§ What you need to do:
1. In the text about Joseph Kirton, whom did he marry in 1893?
2. Continue the text about Joseph Kirton from where it stops.

§ Extract to read:
=-=-=-=-=
Member of the Victorian Parliament for Ballarat West
- In office 1 November 1894 – 1 May 1904
- Preceded by: William Collard Smith
- Succeeded by: Harry Bennett
- In office 1 July 1907 – 1 December 1908
- Preceded by: Harry Bennett
- Succeeded by: Andrew McKissock

Personal details
- Born: 23 November 1861 Ballarat East, Victoria, Australia
- Died: 12 October 1935 (aged 73) Balwyn, Australia
- Party: unalligned (1889–94); (1894–1904); (1907–08);
- Spouse: Violette Finnis
- Occupation: Auctioneer and Commission Agent

= Joseph Kirton =

Australian auctioneer, politician and secretary (1861–1935)

Joseph William Kirton (1861 – 1935) was an Australian politician, who after primary school was apprenticed to a trade, worked in the Victorian Post and Telegraph Department, with continued studies he became an Auctioneer and Commission Agent. He served thee terms in the Victorian Parliament and became a Director and the Chief President of the Australian Natives' Association.

==Early life==

Kirton was born in 1861 in Ballarat East, the son of boot-maker Emanuel Kirton and his wife Jane Milburn, both from Cumberland, England. After a primary education in Oldham's National School and its successor, the Dana Street State School in Ballarat he was apprenticed to a trade and then worked in the Post and Telegraph Department. He continued his studies with a tutor from the School of Mines, and became an Auctioneer and Commission Agent.

==Family==

In 1893 he married Annie Elder Thomas, who died in 1897. In 1899 he married again, Violette Finnis.

His brother, Alfred Kirton, was elected as a Member of the Legislative Assembly representing Mornington 1932-1947.

==Beliefs==

Kirton was a man of strong beliefs that were ‘matured within three powerful Ballarat institutions, the Lydiard Street Wesleyan Church Mutual Improvement Association, the Australian Natives’ Association, and the South Street Debating Society’. ‘A teetotaller and Sabbatarian, Kirton also expressed the concern of goldfields society for social justice and economic opportunity’.
=-=-=-=-=
§ Data section:

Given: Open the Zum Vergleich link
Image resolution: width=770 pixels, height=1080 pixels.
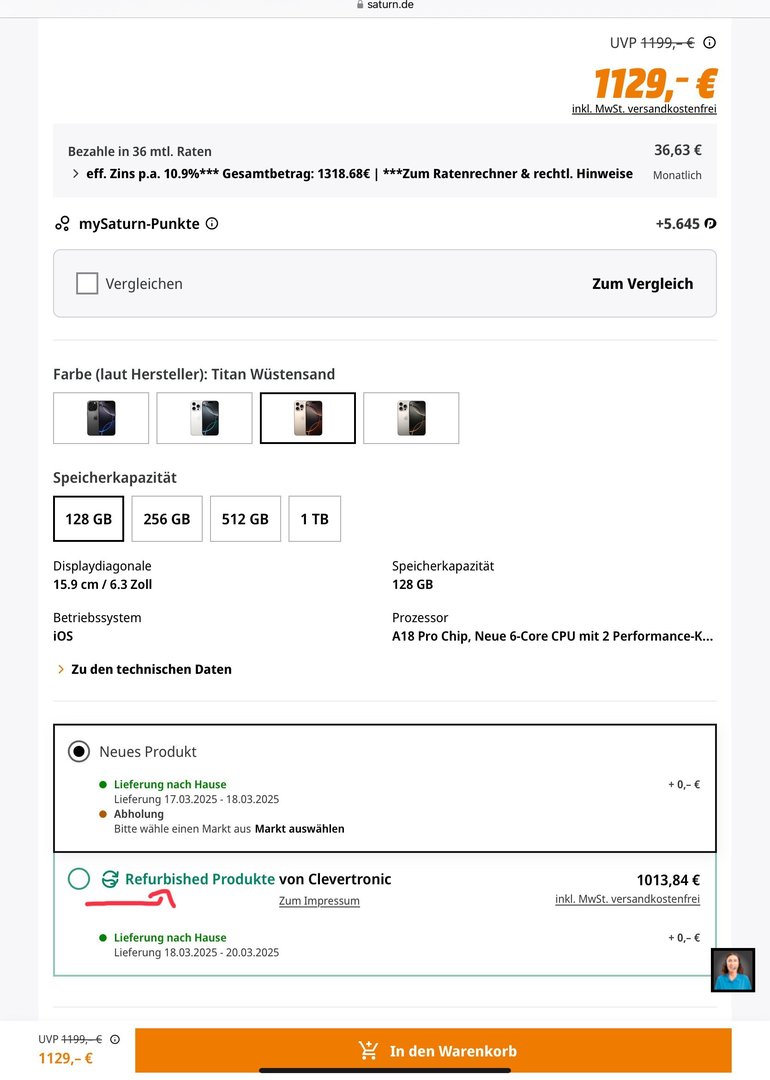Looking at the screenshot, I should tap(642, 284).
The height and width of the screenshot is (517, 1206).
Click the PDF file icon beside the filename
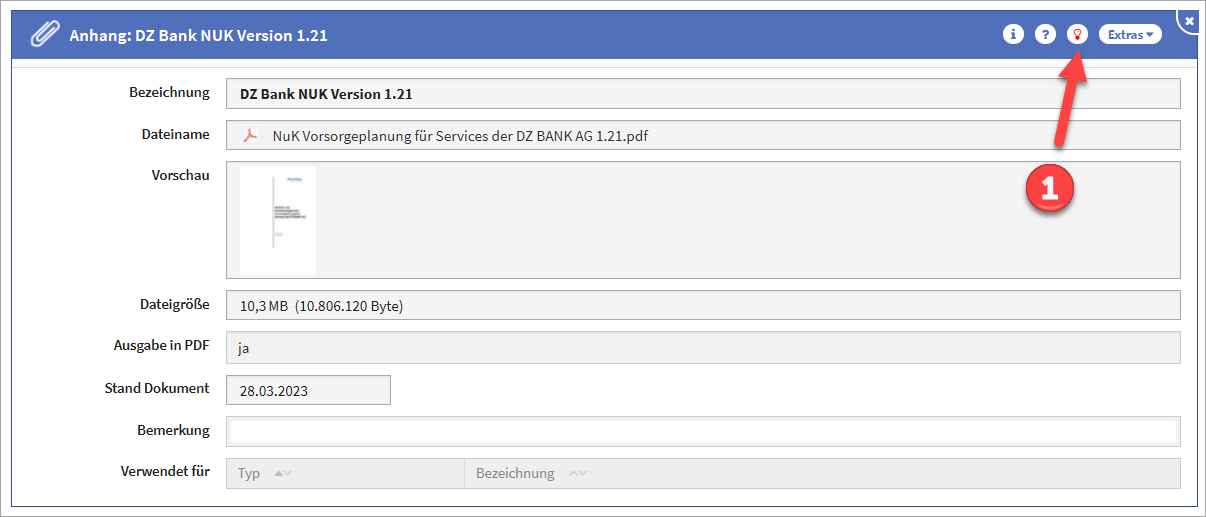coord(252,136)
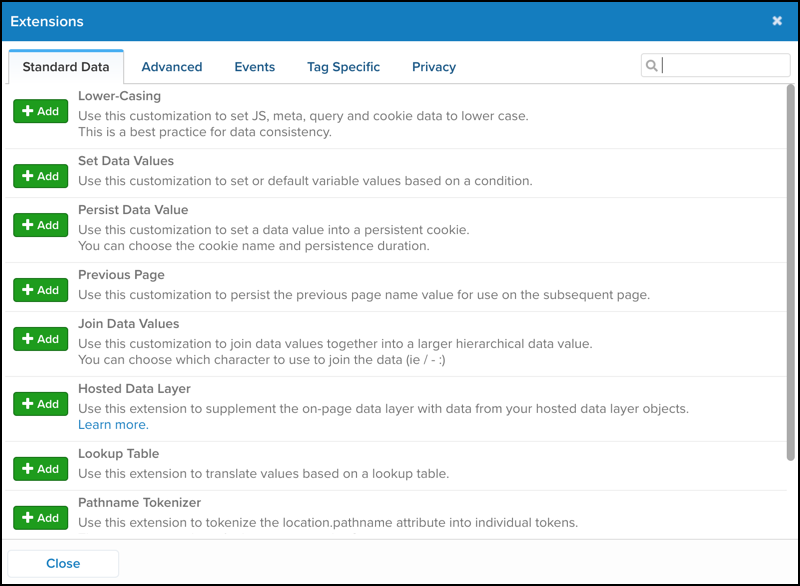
=-=-=-=-=
§ Answers for this exercise:
1. Annie Elder Thomas.

2.
==Politics==

Kirton represented Ballarat West in the Victorian Legislative Assembly from 1889 to 1904, and from 1907 to 1908. In parliament he condemned privilege and fought against the abuse of free railway passes. He pioneered old age pensions and supported income tax, abolition of plural voting, and votes for women. He championed village settlement schemes and openly supported the right to strike. But his biographer comments that ‘as a minister ... he seemed to forget lifelong principles and by calling the rail strike of May 1903 a rebellion he so alienated ... his working-class support that he lost his seat’. There are no records of his parliamentary speeches.

He was Chairman of the 1897-98 Royal Commission on old age pensions, was a member of the Royal Commissions on gold mining (1889–91) and was a member of the Royal Commission into the factories and shops laws (1900–02)

Kirton was Chairman of the Ballarat Water Commission in 1903.

==Australian Natives Association==

Joseph Kirton was a long-term member of the Ballarat ANA and its president in 1890.

Becoming a director in 1892 and Chief President of the ANA in 1895, Kirton worked to achieve a democratic form of federation for Australia, with universal suffrage and limitation of the powers of the Senate. He actively supported the "Yes" campaign for Federation.

==Later years==

In 1911 Kirton moved to Melbourne, where he set up an estate agency and became secretary of Victorian Master Baker's Association, working with that organisation until 1921.

He died in Balwyn in 1935 survived by his second wife, two daughters and a son.